Weijnen C F, De Wit N J, Numans M E, Kuipers E J, Hoes A W, Verheij T J
Julius Center for General Practice and Patient Oriented Research, University Medical Center Utrecht, Utrecht, The Netherlands.
Aliment Pharmacol Ther. 2001 Aug;15(8):1205-10. doi: 10.1046/j.1365-2036.2001.01047.x.
To identify the most accurate and efficient test for diagnosing Helicobacter pylori infection in primary care patients.
A whole blood test, an ELISA, and carbon13 urea breath test (CUBT) were evaluated in a primary care setting and validated against two different gold standards that used gastric biopsies.
Primary care patients who had dyspeptic complaints lasting at least 2 weeks and were referred for endoscopy.
Positive and negative predictive values, sensitivity and specificity were determined for all three noninvasive H. pylori tests.

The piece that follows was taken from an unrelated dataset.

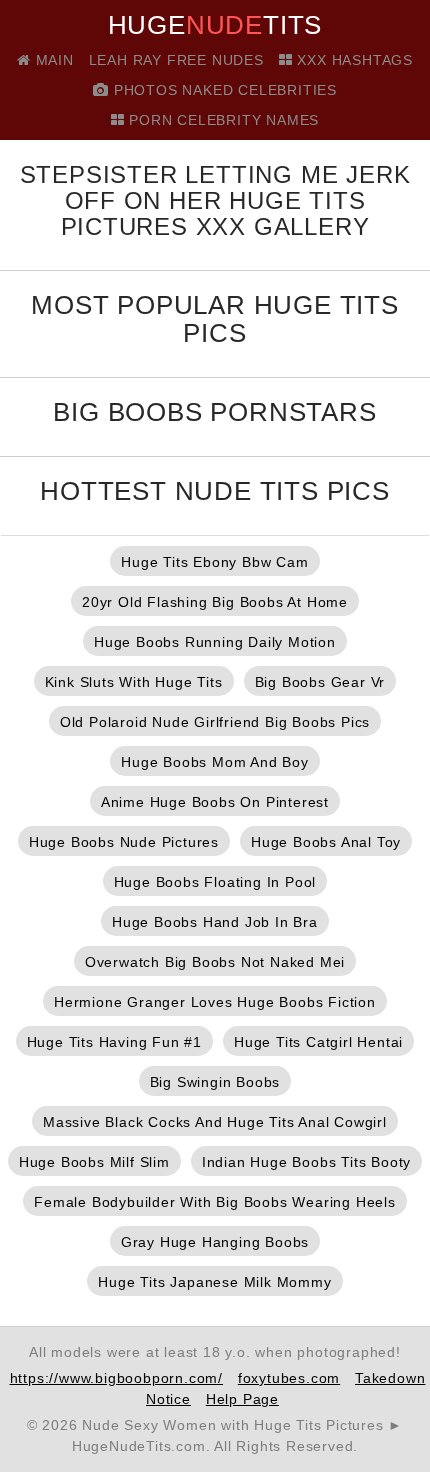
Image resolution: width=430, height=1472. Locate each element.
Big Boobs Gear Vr (320, 682)
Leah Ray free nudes (176, 60)
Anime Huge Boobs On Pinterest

Data from the three non-invasive H. pylori tests were available for 136 primary care dyspeptic patients referred for endoscopy. They were compared with data from the gold standards. The positive predictive value of the whole blood test was in the range 71-75%, the ELISA 83-86%, and the CUBT 88-92%, while the negative predictive values were in the ranges 72-77%, 96-100%, and 95-98%, respectively. The sensitivity of the whole blood test was in the range 36-42%, the ELISA 93-100%, and the CUBT 92-97%, while the specificities were in the ranges 92-93%, 90-91% and 93-95%, respectively. The positive predictive value of the ELISA dropped significantly at lower H. pylori infection rates.
Both the ELISA and CUBT are effective in the primary care setting, while the whole blood tests produces inferior results. ELISA might, however, be less suitable for detecting H. pylori infection in a population with a low rate of infection.
确定在基层医疗患者中诊断幽门螺杆菌感染最准确、高效的检测方法。
在基层医疗环境中对全血检测、酶联免疫吸附测定(ELISA)和碳-13尿素呼气试验(CUBT)进行评估,并与两种使用胃活检的不同金标准进行验证。
有至少持续2周消化不良症状并被转诊进行内镜检查的基层医疗患者。
确定所有三种非侵入性幽门螺杆菌检测的阳性和阴性预测值、敏感性和特异性。
136名因消化不良被转诊进行内镜检查的基层医疗患者有三种非侵入性幽门螺杆菌检测的数据。将这些数据与金标准的数据进行比较。全血检测的阳性预测值在71%-75%之间,ELISA为83%-86%,CUBT为88%-92%,而阴性预测值分别在72%-77%、96%-100%和95%-98%之间。全血检测的敏感性在36%-42%之间,ELISA为93%-100%,CUBT为92%-97%,而特异性分别在92%-93%、90%-91%和93%-95%之间。在较低的幽门螺杆菌感染率下,ELISA的阳性预测值显著下降。
ELISA和CUBT在基层医疗环境中均有效,而全血检测结果较差。然而,ELISA可能不太适合在感染率较低的人群中检测幽门螺杆菌感染。